*** ФРАГМЕНТ ДАННЫХ ***

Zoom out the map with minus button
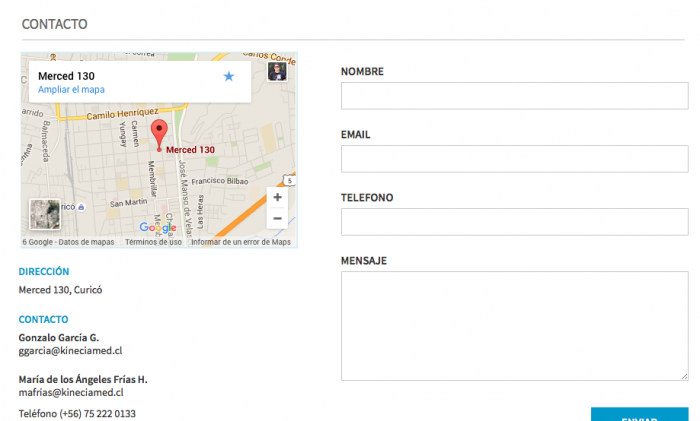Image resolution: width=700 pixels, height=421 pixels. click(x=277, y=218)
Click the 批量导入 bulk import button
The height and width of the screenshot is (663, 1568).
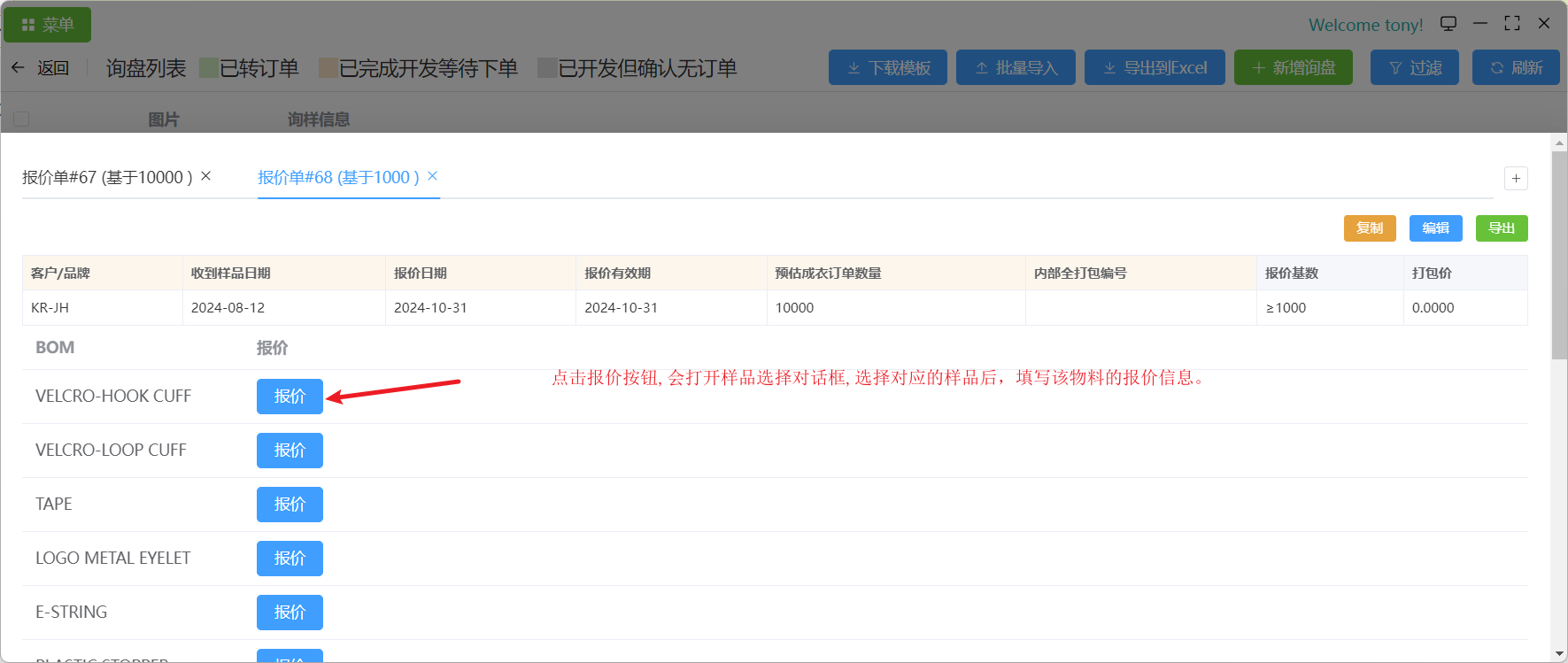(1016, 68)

***
*** ФРАГМЕНТ ДАННЫХ ***

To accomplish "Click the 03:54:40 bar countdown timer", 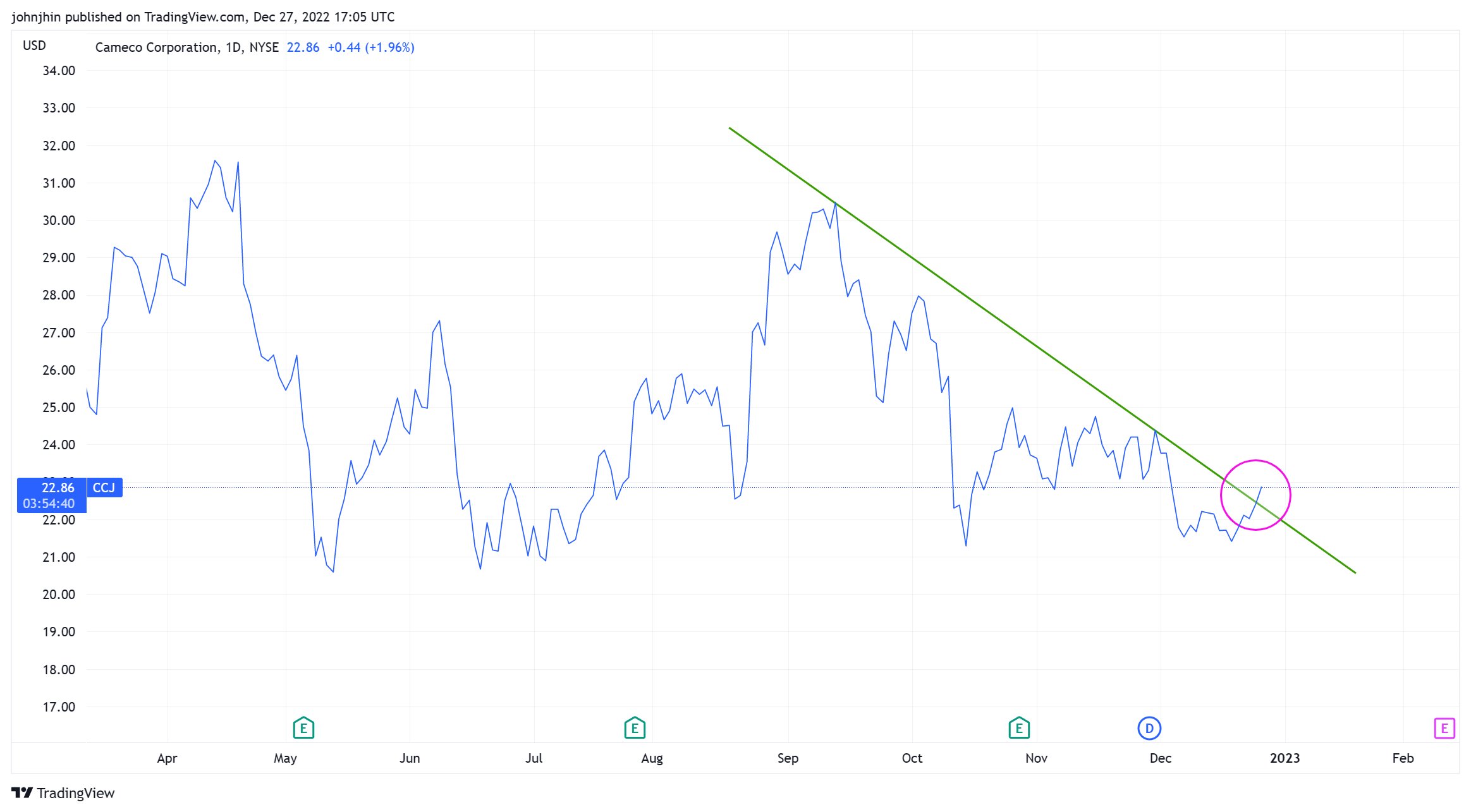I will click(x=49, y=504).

***
*** ФРАГМЕНТ ДАННЫХ ***

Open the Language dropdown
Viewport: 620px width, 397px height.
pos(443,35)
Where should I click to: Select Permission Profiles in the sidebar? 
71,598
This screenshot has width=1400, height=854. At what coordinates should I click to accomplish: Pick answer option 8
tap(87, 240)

***

- ЗАДАНИЕ: Найдите в материале выше все строки, где встречается слово «screenshot», и выпишите их полностью. Регистр букв важен.

- РЕШЕНИЕ ЗАДАЧИ:
The height and width of the screenshot is (663, 1568).
This screenshot has width=1400, height=854. At what coordinates should I click to accomplish: Pick answer option 8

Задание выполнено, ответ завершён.